By the end of this practical you should feel confident doing the following:

- Fitting a detection function using
`ds()`

- Checking detection functions using functions in package
`Distance`

- Selecting models using AIC
- Estimating abundance (using R and maths!)

**Solutions are given between these horizontal lines with bold headers**

The “solutions” presented here are not definitive, many modelling options are possible.

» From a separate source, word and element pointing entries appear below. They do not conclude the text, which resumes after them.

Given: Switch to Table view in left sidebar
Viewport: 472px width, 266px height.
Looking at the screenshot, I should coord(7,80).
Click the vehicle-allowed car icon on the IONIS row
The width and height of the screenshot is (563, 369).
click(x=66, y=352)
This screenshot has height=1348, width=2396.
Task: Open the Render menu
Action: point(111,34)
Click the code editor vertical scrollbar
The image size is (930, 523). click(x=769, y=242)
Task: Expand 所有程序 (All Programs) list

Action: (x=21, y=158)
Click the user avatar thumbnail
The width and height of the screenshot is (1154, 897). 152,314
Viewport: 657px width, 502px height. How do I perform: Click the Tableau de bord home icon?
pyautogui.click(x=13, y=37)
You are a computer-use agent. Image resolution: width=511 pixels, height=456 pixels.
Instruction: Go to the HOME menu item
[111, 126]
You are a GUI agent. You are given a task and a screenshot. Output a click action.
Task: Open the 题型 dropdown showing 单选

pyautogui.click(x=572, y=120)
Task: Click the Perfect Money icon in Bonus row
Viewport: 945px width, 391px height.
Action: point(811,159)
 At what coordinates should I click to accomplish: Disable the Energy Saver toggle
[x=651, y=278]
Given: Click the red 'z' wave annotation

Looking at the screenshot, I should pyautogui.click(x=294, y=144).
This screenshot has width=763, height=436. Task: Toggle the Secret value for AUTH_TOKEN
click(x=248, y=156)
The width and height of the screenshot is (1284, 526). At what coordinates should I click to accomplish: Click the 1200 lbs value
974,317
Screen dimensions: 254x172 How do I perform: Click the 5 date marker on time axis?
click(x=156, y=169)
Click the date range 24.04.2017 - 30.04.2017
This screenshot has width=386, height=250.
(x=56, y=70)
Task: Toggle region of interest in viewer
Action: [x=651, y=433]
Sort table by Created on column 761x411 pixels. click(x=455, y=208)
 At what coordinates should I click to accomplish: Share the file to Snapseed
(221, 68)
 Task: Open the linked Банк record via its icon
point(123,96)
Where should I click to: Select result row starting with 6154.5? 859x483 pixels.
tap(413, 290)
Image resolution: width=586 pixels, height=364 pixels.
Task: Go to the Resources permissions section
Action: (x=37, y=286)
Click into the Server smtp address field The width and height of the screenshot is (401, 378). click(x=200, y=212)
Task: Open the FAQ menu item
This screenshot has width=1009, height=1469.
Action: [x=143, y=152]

Our aim in this practical is to have some detection functions fitted to use later on and have you get familiar with the `Distance`

package.

First need to load the requisite R libraries

`library(Distance)`

`## Loading required package: mrds`

```
## This is mrds 2.2.2
## Built: R 4.0.0; ; 2020-06-08 11:39:43 UTC; unix
```

```
##
## Attaching package: 'Distance'
```

```
## The following object is masked from 'package:mrds':
##
## create.bins
```

```
library(ggplot2)
library(knitr)
```

We can then load the data from the RData file (this needs to be in your R working directory):

`load("spermwhale.RData")`

Before setting off fitting detection functions, let’s look at the relationship of various variables in the data.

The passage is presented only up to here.